━━ Excerpt provided ━━

# Gas line to house across highway



## Texas Twister (Feb 28, 2011)

My father recently passed away and has a rural home 1.5 miles from a small farming community. In preparations to ready the house for sale, I discovered a couple of small gas leaks. Couldn't find the meter to shut off the gas to make safe repairs. Called gas company, they came out and showed me that my gas meter and line to the house is across the highway and in someone elses pasture. Total distance approx. 100 yards from the house. Gas guy told me if he found a leak in that line, that it is on my dime to make repairs to that line that runs under the highway. Now, isn't my meter suppose to be on my property? And what does TXDot say about natural gas lines running under the highway? Is this legal? Can I make them move the meter to my property at their expense? I am worried if I will even be able to sell this property under these circumstances. There would be an extraordinary expense to make a repair on such a lengthy line. And to have to bore under a highway at my expense? Any body know what I can do?


----------



## beowoulf90 (Jan 13, 2004)

Without knowing the situation with the gas and it's cost.. The only other option is to convert all the gas appliances to propane and set a propane tank(s) near the house. Most gas appliances can be converted to LP gas..


----------



## jwal10 (Jun 5, 2010)

Don't know the particulars there, but here it is routine for gas lines to go under the highway. It is easy to push a new line across a road. I thought the meter itself was supposed to be near the house, why can't they move it there, other then they would be responsible for the line to the house then? You might have to pay for the move, not knowing how it was done originally with your Dad....James


----------



## Darren (May 10, 2002)

Gas and water companies like to do that to minimize their costs in the future. You'll need to shut the gas off, install a valve near the house (if there isn't one already) and test the line using compressed air and a gauge to check for pressure drop.

I'd be surprised if you don't have a buried valve somewhere near the house. If you know where the gas line runs into the house, you can start digging it out to find the valve. I had a similar problem last year. Fortunately for me I had an idea where the leaks were located. I had to locate a T in the line were another line came off for a small building. That meant digging a trench across where the line was buried until I found it. And then digging it out back to the main line until I found the T.

━━━

Reproduce the entire forum thread about the gas line crossing the highway word for word, from its title through the last reply.

━━ Data section ━━

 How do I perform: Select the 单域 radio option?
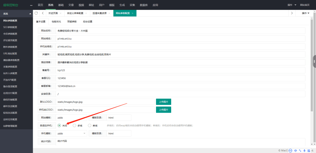(x=90, y=126)
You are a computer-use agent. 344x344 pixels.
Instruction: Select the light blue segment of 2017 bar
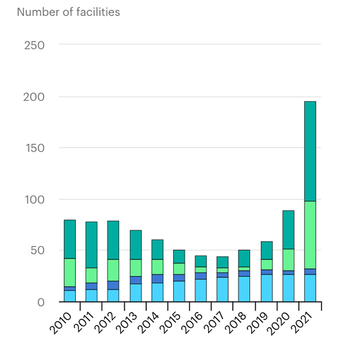coord(222,290)
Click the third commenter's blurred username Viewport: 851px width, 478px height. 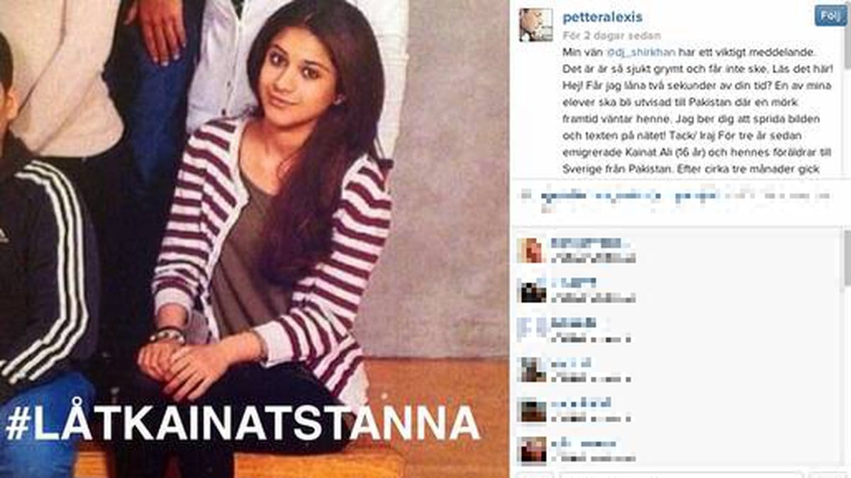[x=574, y=322]
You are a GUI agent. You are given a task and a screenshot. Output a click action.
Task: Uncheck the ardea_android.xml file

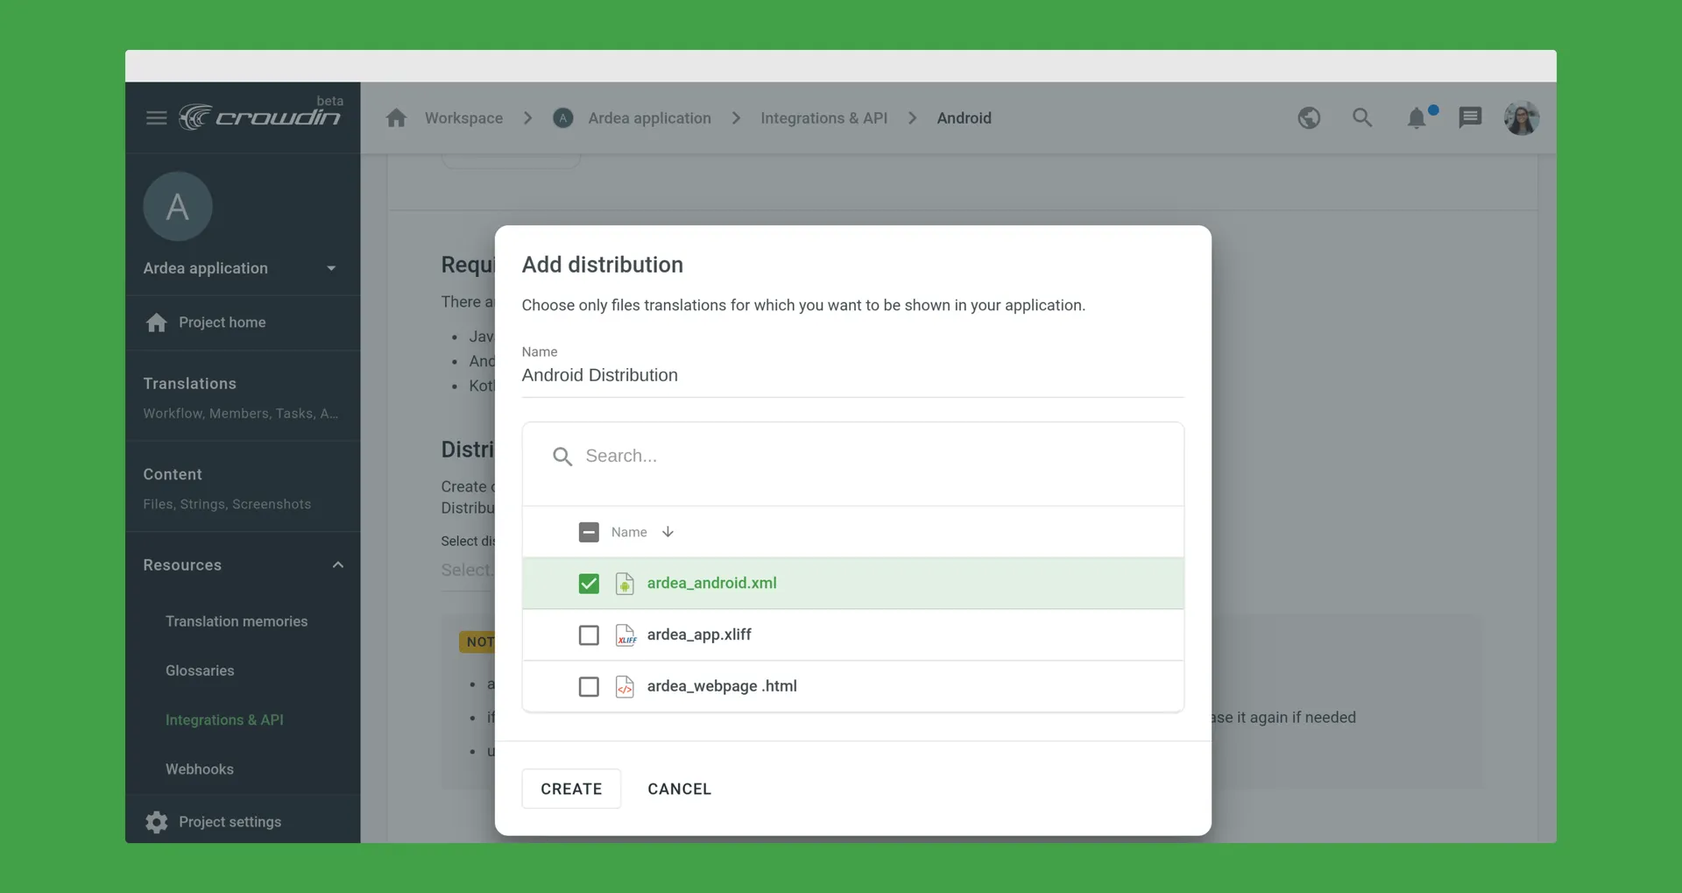point(588,584)
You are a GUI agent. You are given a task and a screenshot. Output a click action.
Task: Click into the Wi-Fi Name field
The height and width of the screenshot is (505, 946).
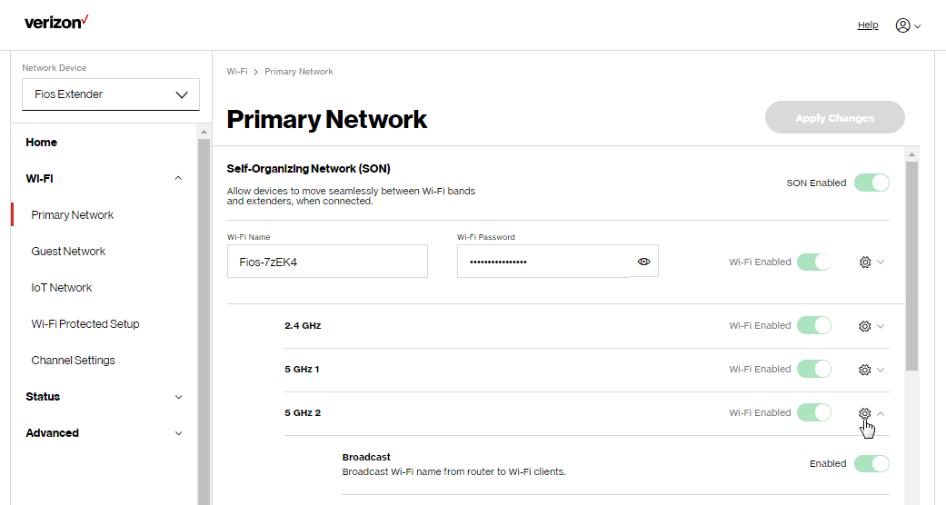click(x=327, y=262)
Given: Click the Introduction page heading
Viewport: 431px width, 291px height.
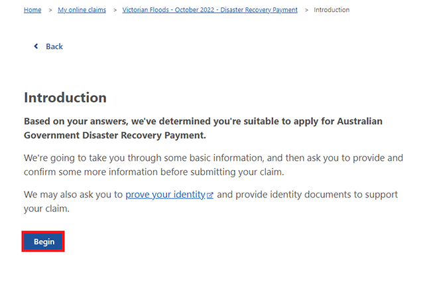Looking at the screenshot, I should click(x=65, y=98).
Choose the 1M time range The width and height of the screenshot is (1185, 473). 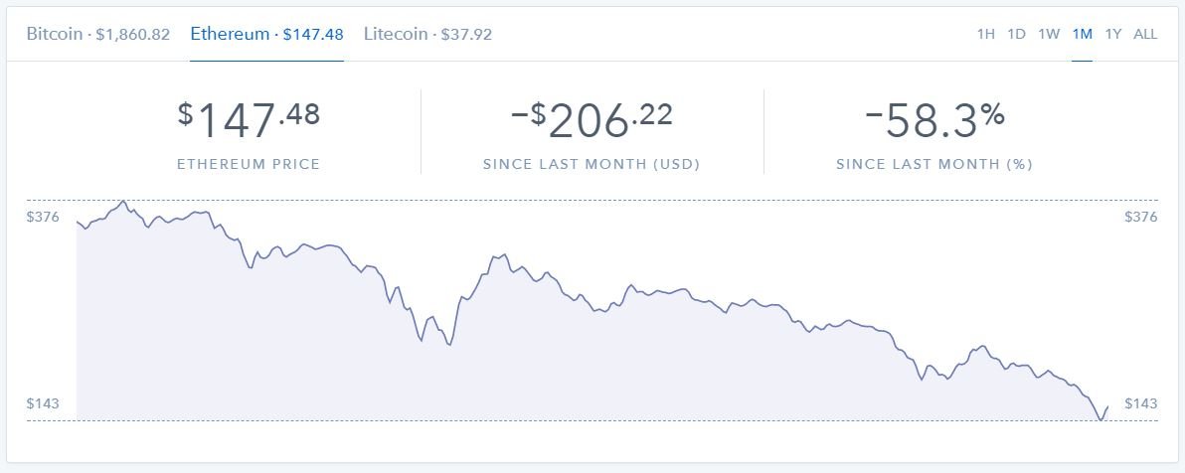1083,34
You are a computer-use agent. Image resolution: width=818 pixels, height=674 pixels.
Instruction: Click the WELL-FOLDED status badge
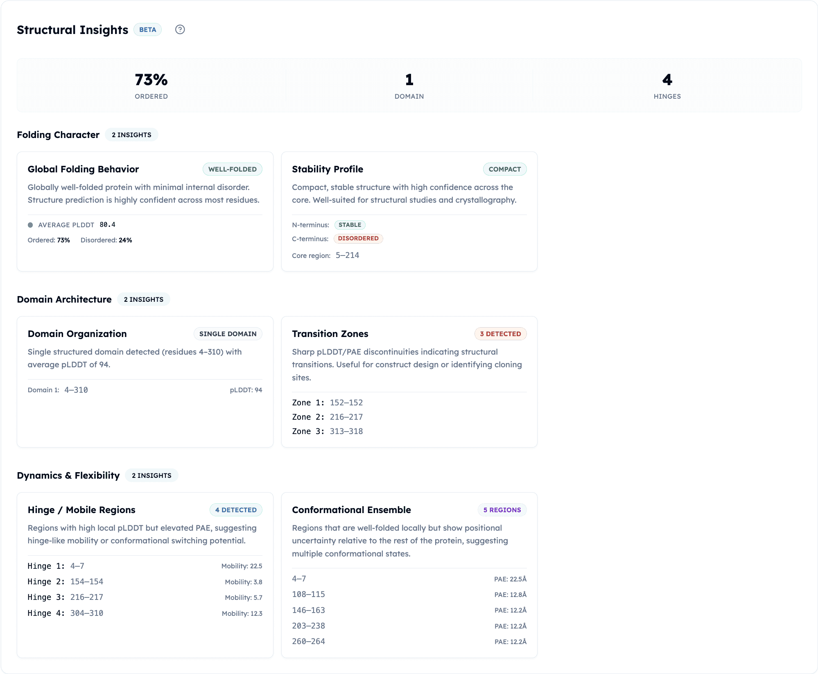(232, 169)
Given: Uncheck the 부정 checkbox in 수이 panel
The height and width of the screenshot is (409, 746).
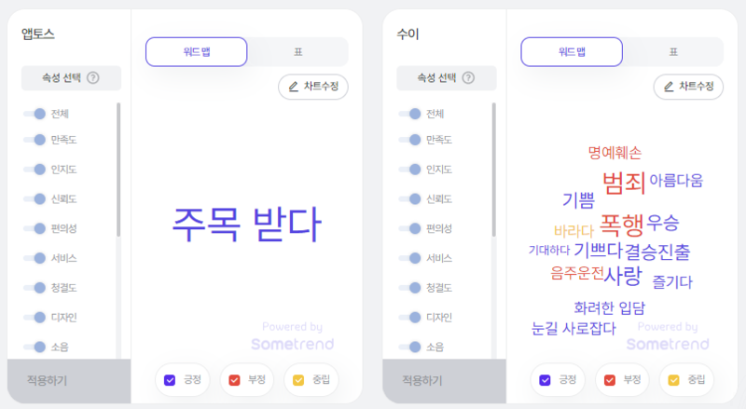Looking at the screenshot, I should 610,380.
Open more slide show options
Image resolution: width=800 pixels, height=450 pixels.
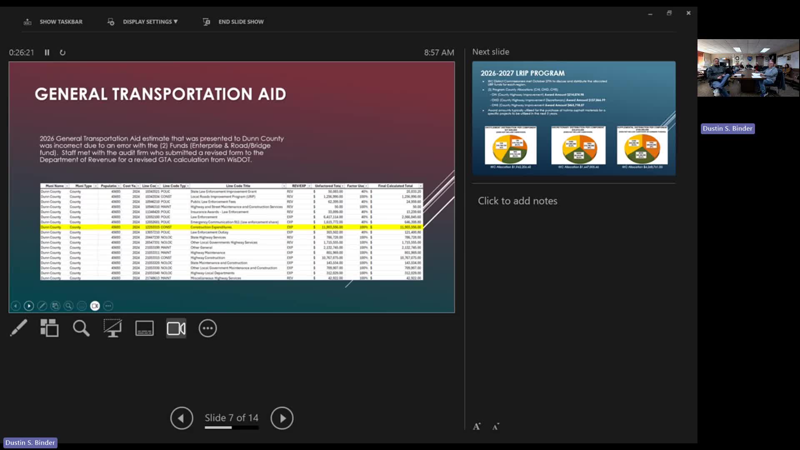tap(208, 328)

━━━

Result:
# Gas line to house across highway



## Texas Twister (Feb 28, 2011)

My father recently passed away and has a rural home 1.5 miles from a small farming community. In preparations to ready the house for sale, I discovered a couple of small gas leaks. Couldn't find the meter to shut off the gas to make safe repairs. Called gas company, they came out and showed me that my gas meter and line to the house is across the highway and in someone elses pasture. Total distance approx. 100 yards from the house. Gas guy told me if he found a leak in that line, that it is on my dime to make repairs to that line that runs under the highway. Now, isn't my meter suppose to be on my property? And what does TXDot say about natural gas lines running under the highway? Is this legal? Can I make them move the meter to my property at their expense? I am worried if I will even be able to sell this property under these circumstances. There would be an extraordinary expense to make a repair on such a lengthy line. And to have to bore under a highway at my expense? Any body know what I can do?


----------



## beowoulf90 (Jan 13, 2004)

Without knowing the situation with the gas and it's cost.. The only other option is to convert all the gas appliances to propane and set a propane tank(s) near the house. Most gas appliances can be converted to LP gas..


----------



## jwal10 (Jun 5, 2010)

Don't know the particulars there, but here it is routine for gas lines to go under the highway. It is easy to push a new line across a road. I thought the meter itself was supposed to be near the house, why can't they move it there, other then they would be responsible for the line to the house then? You might have to pay for the move, not knowing how it was done originally with your Dad....James


----------



## Darren (May 10, 2002)

Gas and water companies like to do that to minimize their costs in the future. You'll need to shut the gas off, install a valve near the house (if there isn't one already) and test the line using compressed air and a gauge to check for pressure drop.

I'd be surprised if you don't have a buried valve somewhere near the house. If you know where the gas line runs into the house, you can start digging it out to find the valve. I had a similar problem last year. Fortunately for me I had an idea where the leaks were located. I had to locate a T in the line were another line came off for a small building. That meant digging a trench across where the line was buried until I found it. And then digging it out back to the main line until I found the T.